Valve Pipeline is providing teens with information on becoming a game developer
Valve has expanded itself into so many different things, game development, game marketing, and sales that it is almost impossible to keep up with all of their endeavors. However, their latest experiment called Pipeline is garnering quite a bit of attention.
Pipeline is a new program meant to help older kids in high-school figure how to get into the field of video game development. The website for the service is run completely by teenage interns and will focus-at least in the beginning-on providing answers to all sorts of questions pertaining to video game development and careers within the video game field.

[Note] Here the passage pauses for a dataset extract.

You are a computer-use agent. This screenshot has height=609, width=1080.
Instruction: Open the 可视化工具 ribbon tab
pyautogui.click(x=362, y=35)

Right now there are only a few questions and answers on the official Pipeline site but there will be many more coming in the near future according to the Intro video (see below.) As to why Valve is doing all of this, they said:
There are two main reasons that Valve is creating Pipeline. The first is that we are frequently asked questions by teenagers about the videogame industry. “What is it like to work on videogames? What should I study? What colleges are best for preparing me? How do I get a job in videogames?” Pipeline will be a place where those questions can be discussed. The second is that Valve is running an experiment…Pipeline is an experiment to see if we can take a group of high school students with minimal work experience and train them in the skills and methods necessary to be successful at a company like Valve.
In a way, Valve is simply working to create more people that would be able to hire and use for their game development. Since there is a shortage of experienced game developers-especially in the US-Valve feels that helping more teenagers get into the field will be beneficial for everyone. Even though there is nothing to suggest that Valve is getting anything out of this project, if there are more game developers then there will likely be more games that Valve can make and more games that they can also sell on Steam.